If you tire of doing the missions alone, you can hook up with a friend or a random person from across the globe to complete the missions in a co-op environment. The multiplayer co-op integration is combined seamlessly, with players capable of joining together midway through a game. Having an extra player to help offers a more refreshing experience with the added help available, allowing different missions and circumstances to be approached differently. Although some constant lag was experienced during our playtest, which did prove to be slightly annoying during the more action-filled sequences (such as during a firefight or whilst driving), the multiplayer co-op play over Xbox Live is a welcomed and worthwhile addition.

The more interesting elements of Crackdown that’s unseen in other similar titles is its basic RPG elements, which sees your character taking on the attributes of Agility, Strength, Driving skill, Explosion knowledge and Weapon skills, each of which can be improved by retrieving items scattered throughout the city or by actually performing the activity. Killing an enemy using a gun, for example, will increase your weapon skill, while killing them using a punch or kick will improve your strength. Increasing your driving skill will not only improve your character’s ability to drive, but also offers enhanced vehicles to choose from. The higher the level of each of your attributes are, the better your character is at performing them. When your agility improves, for example, you’re able to jump at greater heights and distances; improving your Weapon skills will improve your accuracy with guns. It’s a nice touch that offers something to do apart from progressing through the game’s storyline, as improving your skill in different areas will make future missions easier and also rewards you in the form of Achievement Points.

Crackdown’s visual flair offers a refreshing touch to the genre, deciding to move away from the drab realistic visuals through to a more artistic, vibrantly coloured world that appears to have been designed using a bunch of colourful crayons.
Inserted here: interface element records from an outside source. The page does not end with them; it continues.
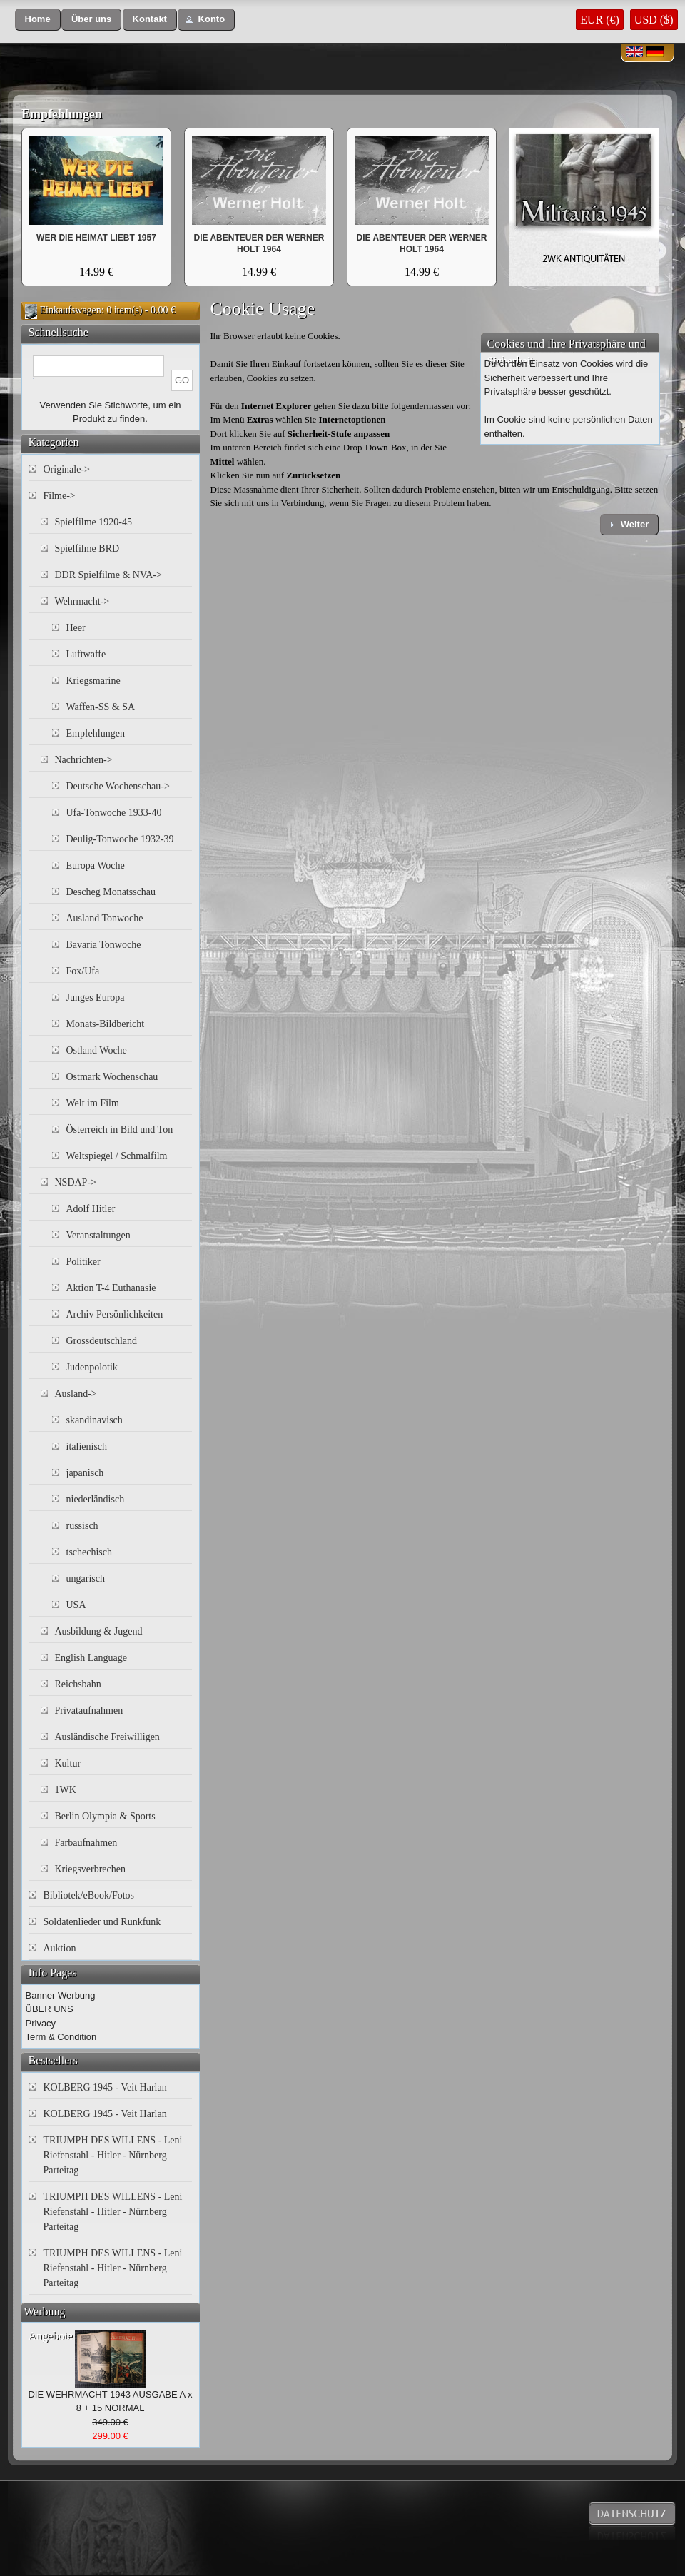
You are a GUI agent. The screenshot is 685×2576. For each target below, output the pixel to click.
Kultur (68, 1763)
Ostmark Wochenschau (112, 1076)
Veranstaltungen (98, 1235)
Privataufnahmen (89, 1710)
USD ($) (654, 20)
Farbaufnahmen (86, 1842)
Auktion (60, 1948)
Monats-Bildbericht (105, 1024)
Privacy (41, 2023)
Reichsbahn (78, 1684)
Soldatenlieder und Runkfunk (102, 1921)
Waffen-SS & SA (101, 707)
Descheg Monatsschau (111, 892)
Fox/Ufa (83, 971)
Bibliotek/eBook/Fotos (89, 1895)
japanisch (85, 1473)
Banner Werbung (61, 1995)
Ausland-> (76, 1393)
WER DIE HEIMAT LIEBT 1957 (96, 238)
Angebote (51, 2336)
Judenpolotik (92, 1367)
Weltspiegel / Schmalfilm (117, 1156)
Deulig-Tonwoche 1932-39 (120, 839)
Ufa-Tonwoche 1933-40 (114, 812)
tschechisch (89, 1552)
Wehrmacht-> (82, 601)
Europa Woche (95, 865)
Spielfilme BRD (87, 548)
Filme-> (60, 495)
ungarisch (85, 1578)
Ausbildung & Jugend (99, 1631)
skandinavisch (94, 1420)
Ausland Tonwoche (104, 918)
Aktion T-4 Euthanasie (111, 1288)
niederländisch (95, 1499)
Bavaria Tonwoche (103, 944)
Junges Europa (95, 997)
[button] (38, 20)
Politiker (83, 1261)
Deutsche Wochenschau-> (118, 786)
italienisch (87, 1446)
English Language (91, 1657)
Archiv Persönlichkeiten (114, 1314)
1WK (65, 1789)
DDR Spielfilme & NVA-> (108, 575)
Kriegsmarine (93, 680)
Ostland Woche (96, 1050)
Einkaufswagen (70, 310)
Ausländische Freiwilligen (107, 1737)
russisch (82, 1525)
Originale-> (67, 469)
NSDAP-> (75, 1182)
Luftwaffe (86, 654)
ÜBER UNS (49, 2009)
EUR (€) (599, 20)
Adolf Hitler (91, 1208)
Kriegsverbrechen (90, 1869)
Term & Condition (61, 2036)
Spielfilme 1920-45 (94, 522)
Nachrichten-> (84, 759)
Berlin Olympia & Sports (105, 1816)
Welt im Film (92, 1103)
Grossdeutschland (102, 1340)
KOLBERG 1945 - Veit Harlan (105, 2087)
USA (76, 1605)
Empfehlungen (61, 114)
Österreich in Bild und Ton (119, 1129)
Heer (76, 627)
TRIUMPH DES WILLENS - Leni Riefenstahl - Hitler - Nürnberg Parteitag (113, 2155)
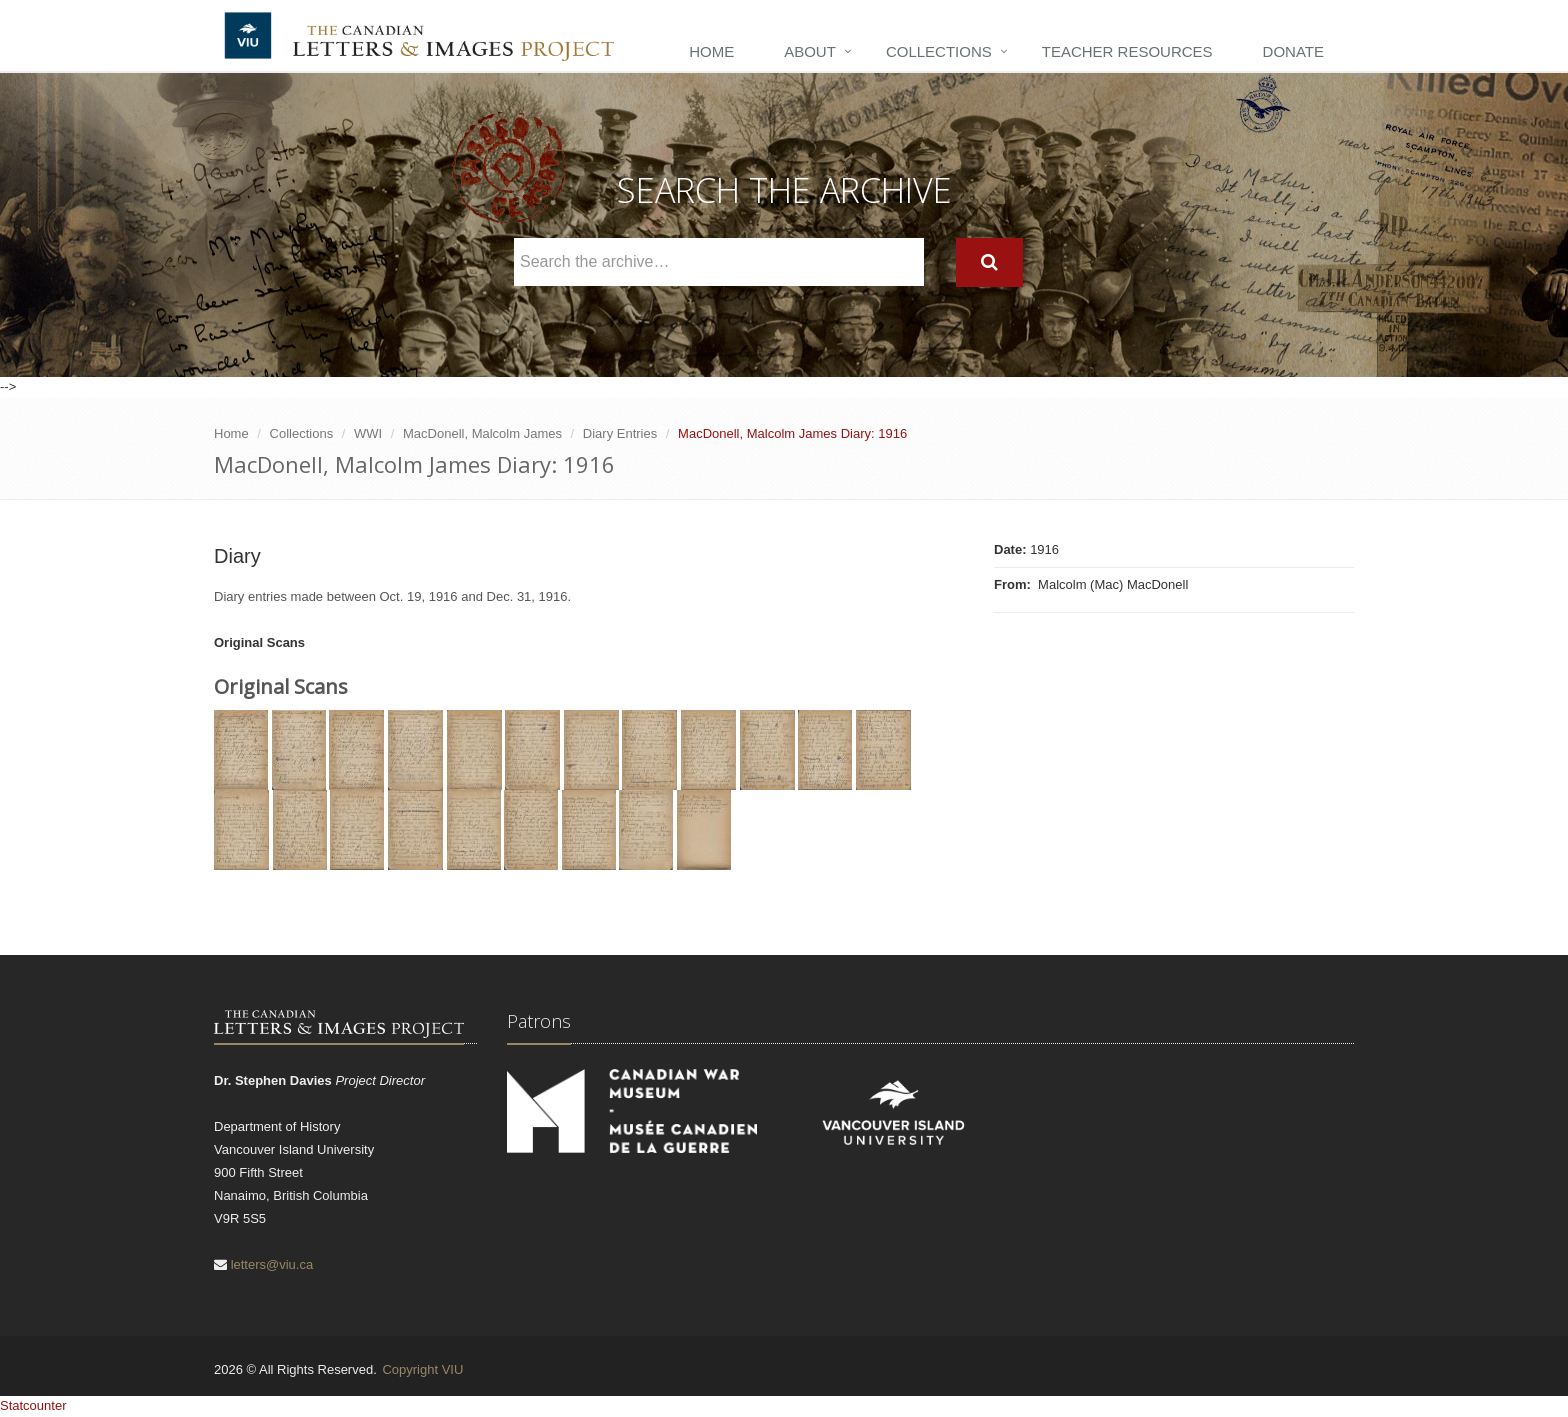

At the same time, it manages to mix in some more realistic designs that prevent the game from looking too kiddy. As a result, the game looks unique, refreshing and attractive, helping to keep it away from being quickly dismissed as another try-hard GTA clone.

There’s a fair variety of music on offer, with different vehicles and situations offering a different style of music. There doesn’t appear to be too many big-name tracks on offer, which can be somewhat disappointing, but what’s there is certainly not of poor quality.

Crackdown surprised me. From the day it was announced, I didn’t expect much from the game. Add to this Microsoft Game Studios’ decision to bundle a free entry into the Halo 3 multiplayer BETA, and my hopes for a refreshing action title was virtually non-existent. Why else was Microsoft bundling a demo to an eagerly awaited game with Crackdown? It sounded kind of fishy, as if it was Microsoft’s last desperate attempt to shift copies from retail shelves.

The truth is, if you’re a fan of the free-roaming gangster action genre, Crackdown is easily worth a look – even without the Halo 3 demo. It’s far from perfect, and doesn’t offer enough variation and unique attributes for some gamers to truly enjoy. What it does is add a slightly refreshing touch to a tried and true formula, one that makes it enjoyable to play from start to finish. Just don’t be expecting anything too revolutionary.

Rating: 7.0/10

Disclosure: We are provided copies of games from the game companies for some games that we review.